No Jardim Botânico nem tudo são flores

O lugar que o verde predomina o preconceito chega imbuído da ignorância, da ilusão de ser melhor do que o outro. Mas para justificar o que não há explicação cabível, a busca por agir com serenidade permite fluir melhor o descaso.

Não é o caso de ficar acostumado ao ser tratado com falta de educação, é que o exemplo está na atitude para se diferenciar daquele que desconhece a base de tudo nessa vida, a educação e o respeito.

Usei adjetivos para fortalecer que o bom atendimento de uma loja, quiosque ou qualquer local que presta serviços ao público tem como princípio uma boa recepção. Caso que não ocorreu no Jardim Botânico.

Ao parar no restaurante para lanchar, cuidado, o atendente debocha se o consumidor não souber diferenciar o bolo de um brownie. Aquela situação desagradável reforça o preconceito do preconceito.

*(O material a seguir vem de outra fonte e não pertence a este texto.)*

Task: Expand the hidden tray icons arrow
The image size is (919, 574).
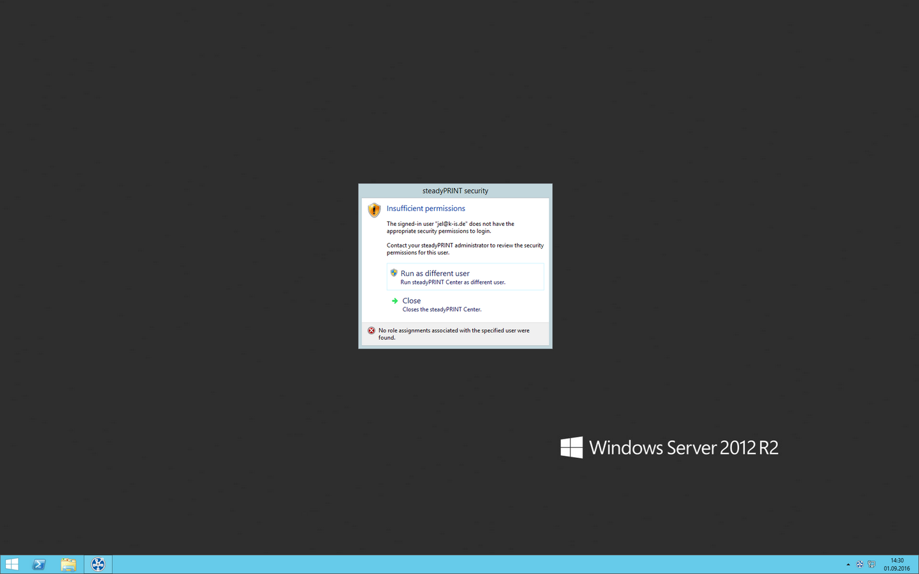Action: click(848, 564)
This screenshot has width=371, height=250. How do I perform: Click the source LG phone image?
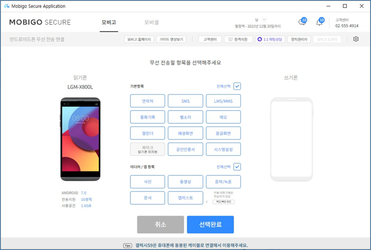(x=81, y=139)
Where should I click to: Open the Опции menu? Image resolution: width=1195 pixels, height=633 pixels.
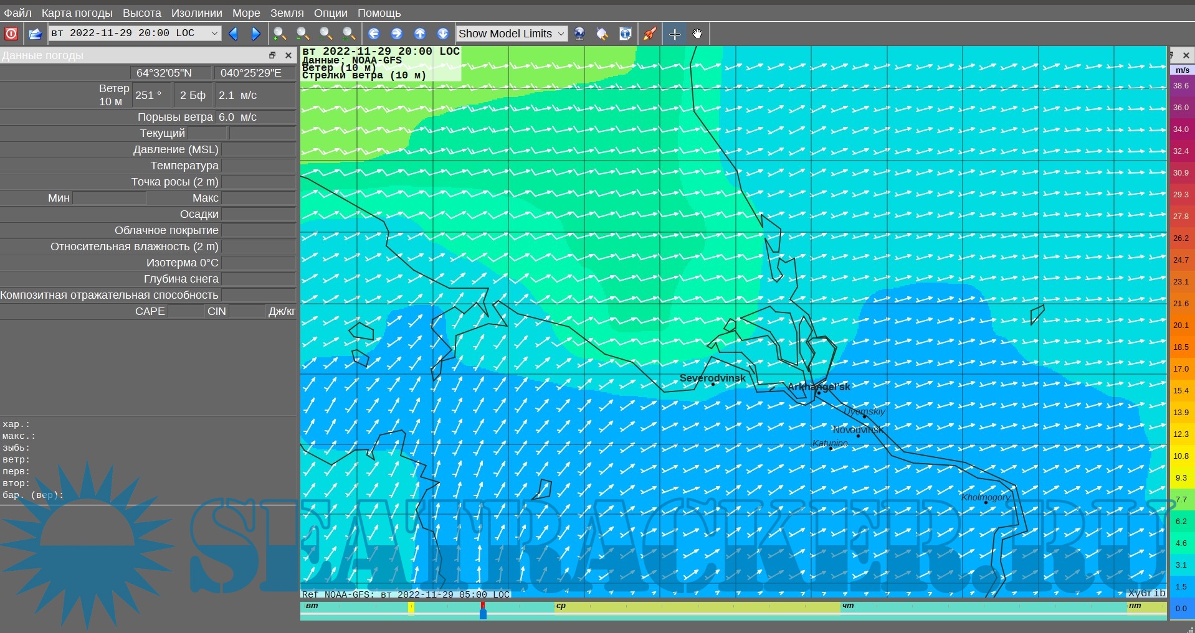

Acostumado a receber pessoas de poder aquisitivo na zona sul carioca, ao escutar dúvida de um mero morador da cidade, o rapaz se achou no direito de ironizar aquela situação, e ele talvez, até sem saber o significado, fortalece, a separação das classes e a desigualdade que ele mesmo vive diariamente.

Ainda bem que o verde é democrático, as cores são supremas e vivem em harmonia na mata, não brigam e nem discriminam, até se protegem dos inimigos, no Jardim Botânico de beleza natural, assim como na vida, nem tudo são flores.